Find the line in the entries below that contains "Instruction: Jump to the 10:41 timestamp". Repeat it exactly, and every line after it through the line that contains "Task: Click the Sign up today promo card".

Stored data
--- START ---

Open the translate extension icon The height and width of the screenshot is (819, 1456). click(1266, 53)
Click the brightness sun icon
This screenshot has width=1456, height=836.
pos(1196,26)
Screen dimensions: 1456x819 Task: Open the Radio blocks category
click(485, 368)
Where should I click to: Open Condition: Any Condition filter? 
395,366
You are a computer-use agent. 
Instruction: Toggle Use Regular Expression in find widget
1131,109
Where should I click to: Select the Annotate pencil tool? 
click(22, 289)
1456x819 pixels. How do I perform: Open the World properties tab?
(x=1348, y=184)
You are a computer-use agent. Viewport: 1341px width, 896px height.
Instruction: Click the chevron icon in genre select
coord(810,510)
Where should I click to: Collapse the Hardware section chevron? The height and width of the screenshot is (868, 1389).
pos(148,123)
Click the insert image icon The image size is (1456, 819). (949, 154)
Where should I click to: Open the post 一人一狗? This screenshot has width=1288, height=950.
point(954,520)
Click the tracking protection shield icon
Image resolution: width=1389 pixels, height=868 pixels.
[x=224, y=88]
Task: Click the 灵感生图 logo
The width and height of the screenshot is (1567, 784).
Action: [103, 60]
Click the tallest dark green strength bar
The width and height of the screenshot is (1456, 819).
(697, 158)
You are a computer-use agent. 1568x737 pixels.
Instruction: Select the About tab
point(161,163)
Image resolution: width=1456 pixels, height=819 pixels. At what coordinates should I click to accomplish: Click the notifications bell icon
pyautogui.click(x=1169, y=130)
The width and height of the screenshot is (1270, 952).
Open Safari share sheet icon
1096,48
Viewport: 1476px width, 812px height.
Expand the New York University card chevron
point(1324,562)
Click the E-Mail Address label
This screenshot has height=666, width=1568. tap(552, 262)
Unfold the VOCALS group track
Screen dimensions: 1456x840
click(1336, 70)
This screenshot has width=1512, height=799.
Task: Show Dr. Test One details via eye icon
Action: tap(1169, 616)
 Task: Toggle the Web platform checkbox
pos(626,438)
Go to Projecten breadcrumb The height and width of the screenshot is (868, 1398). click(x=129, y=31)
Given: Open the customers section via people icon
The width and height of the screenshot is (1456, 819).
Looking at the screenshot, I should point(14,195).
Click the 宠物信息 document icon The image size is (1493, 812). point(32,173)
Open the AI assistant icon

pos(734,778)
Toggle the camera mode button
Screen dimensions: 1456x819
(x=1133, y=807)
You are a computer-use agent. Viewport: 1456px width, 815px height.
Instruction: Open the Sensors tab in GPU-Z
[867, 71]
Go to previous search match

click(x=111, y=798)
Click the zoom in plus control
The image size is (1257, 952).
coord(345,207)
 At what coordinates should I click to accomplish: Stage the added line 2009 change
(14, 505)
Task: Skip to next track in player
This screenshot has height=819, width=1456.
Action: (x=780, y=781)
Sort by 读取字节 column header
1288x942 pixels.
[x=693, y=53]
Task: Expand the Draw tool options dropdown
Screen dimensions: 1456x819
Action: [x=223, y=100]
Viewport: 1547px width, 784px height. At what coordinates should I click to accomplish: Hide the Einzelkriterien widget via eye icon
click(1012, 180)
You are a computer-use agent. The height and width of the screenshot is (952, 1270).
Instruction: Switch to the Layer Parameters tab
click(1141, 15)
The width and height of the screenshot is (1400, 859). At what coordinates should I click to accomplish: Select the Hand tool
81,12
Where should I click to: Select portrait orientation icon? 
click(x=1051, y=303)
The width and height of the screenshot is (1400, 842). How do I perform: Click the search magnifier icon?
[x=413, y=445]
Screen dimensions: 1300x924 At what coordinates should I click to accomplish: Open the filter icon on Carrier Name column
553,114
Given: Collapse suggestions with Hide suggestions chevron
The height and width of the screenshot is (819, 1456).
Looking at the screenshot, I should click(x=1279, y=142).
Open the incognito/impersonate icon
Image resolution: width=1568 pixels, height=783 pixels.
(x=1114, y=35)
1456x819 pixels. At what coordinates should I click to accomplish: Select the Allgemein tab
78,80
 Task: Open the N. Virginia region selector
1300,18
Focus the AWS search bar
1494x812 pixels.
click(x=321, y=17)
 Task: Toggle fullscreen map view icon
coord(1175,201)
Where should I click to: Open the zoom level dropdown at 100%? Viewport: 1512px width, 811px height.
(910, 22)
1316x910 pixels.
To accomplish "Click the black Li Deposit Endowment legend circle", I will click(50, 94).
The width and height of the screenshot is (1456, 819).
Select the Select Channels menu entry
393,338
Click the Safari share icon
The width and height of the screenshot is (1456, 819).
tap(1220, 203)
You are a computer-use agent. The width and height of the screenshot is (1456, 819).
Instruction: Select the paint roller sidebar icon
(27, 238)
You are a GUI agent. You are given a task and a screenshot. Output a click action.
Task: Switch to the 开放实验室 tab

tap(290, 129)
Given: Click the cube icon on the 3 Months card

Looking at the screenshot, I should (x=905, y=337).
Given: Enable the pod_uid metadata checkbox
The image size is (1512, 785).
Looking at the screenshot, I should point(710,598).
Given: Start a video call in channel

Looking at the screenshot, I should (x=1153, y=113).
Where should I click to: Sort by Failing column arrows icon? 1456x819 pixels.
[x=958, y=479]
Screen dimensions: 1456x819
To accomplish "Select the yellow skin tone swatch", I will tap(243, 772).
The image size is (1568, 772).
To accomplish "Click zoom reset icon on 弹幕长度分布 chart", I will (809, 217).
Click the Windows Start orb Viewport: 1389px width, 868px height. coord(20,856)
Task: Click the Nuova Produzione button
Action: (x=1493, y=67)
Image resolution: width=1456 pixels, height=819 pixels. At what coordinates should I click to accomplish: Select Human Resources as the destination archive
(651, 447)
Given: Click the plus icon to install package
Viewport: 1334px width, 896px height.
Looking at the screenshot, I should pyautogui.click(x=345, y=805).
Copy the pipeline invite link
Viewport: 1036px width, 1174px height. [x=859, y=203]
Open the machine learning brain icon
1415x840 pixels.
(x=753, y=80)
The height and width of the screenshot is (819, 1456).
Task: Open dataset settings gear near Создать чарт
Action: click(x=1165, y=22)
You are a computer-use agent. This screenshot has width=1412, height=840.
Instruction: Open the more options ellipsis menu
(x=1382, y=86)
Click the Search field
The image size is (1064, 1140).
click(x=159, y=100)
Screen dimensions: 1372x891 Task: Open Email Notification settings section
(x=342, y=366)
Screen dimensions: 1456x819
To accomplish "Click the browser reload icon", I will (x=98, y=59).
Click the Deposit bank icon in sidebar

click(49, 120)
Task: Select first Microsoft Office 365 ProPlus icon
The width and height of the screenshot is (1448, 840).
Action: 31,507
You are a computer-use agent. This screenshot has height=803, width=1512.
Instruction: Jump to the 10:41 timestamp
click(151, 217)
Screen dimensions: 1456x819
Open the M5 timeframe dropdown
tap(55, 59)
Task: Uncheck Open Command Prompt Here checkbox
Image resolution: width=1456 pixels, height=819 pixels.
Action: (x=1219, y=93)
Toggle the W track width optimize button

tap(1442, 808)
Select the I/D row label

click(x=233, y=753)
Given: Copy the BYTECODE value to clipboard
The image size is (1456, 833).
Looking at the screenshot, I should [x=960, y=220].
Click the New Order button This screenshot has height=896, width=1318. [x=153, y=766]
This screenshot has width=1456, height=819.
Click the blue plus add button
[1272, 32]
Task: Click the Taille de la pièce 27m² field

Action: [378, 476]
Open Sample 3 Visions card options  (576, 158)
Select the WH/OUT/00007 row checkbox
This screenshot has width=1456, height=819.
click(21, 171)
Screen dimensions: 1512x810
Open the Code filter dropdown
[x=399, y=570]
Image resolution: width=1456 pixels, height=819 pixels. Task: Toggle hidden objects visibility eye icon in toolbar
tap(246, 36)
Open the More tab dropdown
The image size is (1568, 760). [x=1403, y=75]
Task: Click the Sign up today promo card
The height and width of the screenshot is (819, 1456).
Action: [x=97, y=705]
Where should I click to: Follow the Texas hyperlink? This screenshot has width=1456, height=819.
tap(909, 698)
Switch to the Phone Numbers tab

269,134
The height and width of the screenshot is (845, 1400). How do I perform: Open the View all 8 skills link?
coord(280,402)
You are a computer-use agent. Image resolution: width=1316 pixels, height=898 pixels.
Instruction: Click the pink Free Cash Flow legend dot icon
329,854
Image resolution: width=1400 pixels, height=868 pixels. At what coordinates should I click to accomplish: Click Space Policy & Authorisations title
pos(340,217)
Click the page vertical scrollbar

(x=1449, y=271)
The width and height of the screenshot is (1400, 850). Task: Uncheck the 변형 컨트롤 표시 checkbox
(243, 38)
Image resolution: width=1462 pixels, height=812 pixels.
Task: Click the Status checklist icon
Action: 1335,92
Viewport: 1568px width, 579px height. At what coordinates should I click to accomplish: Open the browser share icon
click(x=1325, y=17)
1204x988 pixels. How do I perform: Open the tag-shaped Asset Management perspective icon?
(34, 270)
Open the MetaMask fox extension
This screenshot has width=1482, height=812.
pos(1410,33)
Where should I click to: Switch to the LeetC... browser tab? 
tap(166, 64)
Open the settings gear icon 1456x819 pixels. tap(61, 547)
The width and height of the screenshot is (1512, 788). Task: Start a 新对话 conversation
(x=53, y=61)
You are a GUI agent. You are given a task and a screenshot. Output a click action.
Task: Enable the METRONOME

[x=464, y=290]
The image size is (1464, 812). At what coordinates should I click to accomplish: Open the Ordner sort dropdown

--- END ---

> _ANSWER AREA_
Instruction: Jump to the 10:41 timestamp
click(151, 217)
Screen dimensions: 1456x819
Open the M5 timeframe dropdown
tap(55, 59)
Task: Uncheck Open Command Prompt Here checkbox
Image resolution: width=1456 pixels, height=819 pixels.
Action: (x=1219, y=93)
Toggle the W track width optimize button

tap(1442, 808)
Select the I/D row label

click(x=233, y=753)
Given: Copy the BYTECODE value to clipboard
The image size is (1456, 833).
Looking at the screenshot, I should [x=960, y=220].
Click the New Order button This screenshot has height=896, width=1318. [x=153, y=766]
This screenshot has width=1456, height=819.
Click the blue plus add button
[1272, 32]
Task: Click the Taille de la pièce 27m² field

Action: [378, 476]
Open Sample 3 Visions card options  (576, 158)
Select the WH/OUT/00007 row checkbox
This screenshot has width=1456, height=819.
click(21, 171)
Screen dimensions: 1512x810
Open the Code filter dropdown
[x=399, y=570]
Image resolution: width=1456 pixels, height=819 pixels. Task: Toggle hidden objects visibility eye icon in toolbar
tap(246, 36)
Open the More tab dropdown
The image size is (1568, 760). [x=1403, y=75]
Task: Click the Sign up today promo card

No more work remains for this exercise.